_Task directions_: Count the lines below that hold the word "agent" and say how many, with no other text.

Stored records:
⟨

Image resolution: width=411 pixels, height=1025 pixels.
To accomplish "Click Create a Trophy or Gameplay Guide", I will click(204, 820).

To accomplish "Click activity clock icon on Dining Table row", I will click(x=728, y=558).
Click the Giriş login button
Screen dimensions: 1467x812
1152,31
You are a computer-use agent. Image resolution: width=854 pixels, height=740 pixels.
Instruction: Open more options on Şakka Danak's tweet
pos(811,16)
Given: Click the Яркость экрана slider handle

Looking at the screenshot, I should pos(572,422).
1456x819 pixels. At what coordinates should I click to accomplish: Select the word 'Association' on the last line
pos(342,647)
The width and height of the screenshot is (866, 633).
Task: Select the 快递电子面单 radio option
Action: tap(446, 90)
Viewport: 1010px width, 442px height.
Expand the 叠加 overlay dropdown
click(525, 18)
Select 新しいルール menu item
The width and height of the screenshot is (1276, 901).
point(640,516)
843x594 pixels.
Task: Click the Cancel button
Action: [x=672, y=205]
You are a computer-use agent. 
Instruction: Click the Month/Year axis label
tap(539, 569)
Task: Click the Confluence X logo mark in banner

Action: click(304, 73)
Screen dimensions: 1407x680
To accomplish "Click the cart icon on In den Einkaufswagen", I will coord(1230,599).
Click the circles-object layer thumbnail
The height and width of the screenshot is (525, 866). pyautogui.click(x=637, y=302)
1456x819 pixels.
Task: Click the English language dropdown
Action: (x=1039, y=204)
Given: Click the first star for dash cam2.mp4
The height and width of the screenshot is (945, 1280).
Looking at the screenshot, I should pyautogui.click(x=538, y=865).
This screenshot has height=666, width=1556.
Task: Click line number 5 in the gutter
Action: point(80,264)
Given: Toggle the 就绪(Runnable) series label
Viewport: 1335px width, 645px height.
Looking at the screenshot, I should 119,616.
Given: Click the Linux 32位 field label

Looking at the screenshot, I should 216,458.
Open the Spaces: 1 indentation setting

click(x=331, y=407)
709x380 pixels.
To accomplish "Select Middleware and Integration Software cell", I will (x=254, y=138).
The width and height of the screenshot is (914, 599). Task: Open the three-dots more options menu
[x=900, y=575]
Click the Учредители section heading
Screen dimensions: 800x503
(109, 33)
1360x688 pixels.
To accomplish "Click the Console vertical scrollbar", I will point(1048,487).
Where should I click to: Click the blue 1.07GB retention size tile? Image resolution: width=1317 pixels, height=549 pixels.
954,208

⟩

_Finished task_: 2